There are few South Africans who can say they have not at one time or another feared for their physical safety as a result of the prevalence of violent crime. We know also, coming from Women’s Month, that an overwhelming number of women and children also experience this debilitating fear everyday. Perhaps among South African men, the prospect of answering such violence with their own violence remains a form of emotional retort to the onslaught of violence which plagues our country.

What the report says is far more than an academic exercise for South Africans, it is a lived experience.

How many South Africans have been forced to change their route home because of the prospect of violence? How many of us have given up jobs, closed their tuckshops, abandoned their businesses, gone to work stressed and traumatised because they witness violent crime on a regular basis?

Young people march through the streets of Manenberg against widespread gang-violence on June 17, 2019 in Cape Town, South Africa. The march, which came just a day after Youth Day commemorations in the country, sought to highlight the plight of gang-related crimes in the area, was plagued by another incident where a man was short in the streets where the march took place.
Young people march through the streets of Manenberg against widespread gang-violence on June 17, 2019 in Cape Town, South Africa. The march, which came just a day after Youth Day commemorations in the country, sought to highlight the plight of gang-related crimes in the area, was plagued by another incident where a man was short in the streets where the march took place.
Image: GALLO IMAGES/ BRENTON GEACH

How many of us have experienced violent crime personally? How many South Africans sometimes wake up in a sweat in the middle of the night because of a barking dog or some noise in the night? It’s a debilitating state of existence and it does nothing to create a conducive environment for economic well-being, or any sort of well-being for that matter.   

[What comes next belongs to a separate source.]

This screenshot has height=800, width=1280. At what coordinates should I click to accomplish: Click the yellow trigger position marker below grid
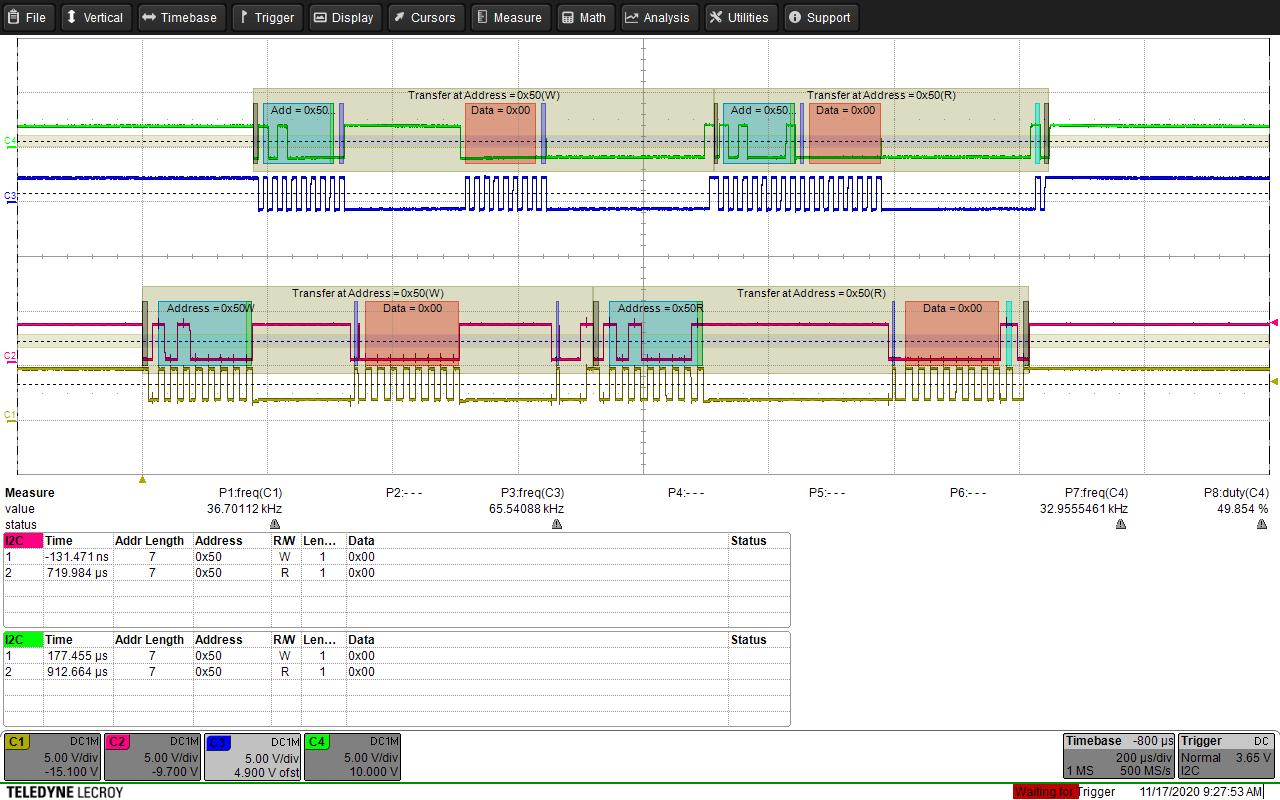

“Fear of victimisation could also lead to adverse mental health effects such as anxiety, anger and reduced mental wellbeing, all of which have productivity related implications. In addition, the social cost of the fear of violence manifests itself in reduced trust in society and the erosion of social cohesion,” says the report, as if it is doing a case study on SA.

It is no wonder that our society shows so much signs of dysfunction. We are locked in a cycle of violence, despair, poverty and destruction. If I sound melodramatic, perhaps the real problem is that we have become too accustomed to violence, so much so that we have welcomed it as a way of life. How else can we explain the killing of a highly skilled medical specialist, anaesthetist Dr Abdulhay Munshi? Where else do people like him face bullets in the street like gangsters? Where else do people like his colleague, paediatric surgeon prof Peter Beale, have to hide for fear of being killed?

It is no wonder that our society shows so much signs of dysfunction. We are locked in a cycle of violence, despair, poverty and destruction

Perhaps because we accepted the running battles prevalent among tsotsis in the townships, we have allowed violence to escalate. Could it be that we ignored violence when it affected the most vulnerable, and as a result violence has gone uptown? When it was gun battles in the taxi industry, we shrugged it off. When it was “poor” politicians killing each other for positions and tenders, we ignored it. When it was gangster bosses in Cape Town sending foot soldiers to kill each other, including children felled by their stray bullets, perhaps we were intrigued as if watching movies.

Top cop Lt-Col Charl Kinnear, who was investigating several cases involving gangsters in Cape Town, became one of the latest high-profile people to be killed in broad daylight.

The destructive effect of this killing  goes far beyond the horrible devastation it has brought on his family. It is a violation of everything that makes us a country. If a top cop can be killed like this, who can we depend on?

The IEP ranks SA 15 out of 163 countries according to the highest economic cost of violence, at 24% of GDP.

If we want a thriving economy, we’d better deal decisively with the bedfellows of corruption, crime and violence.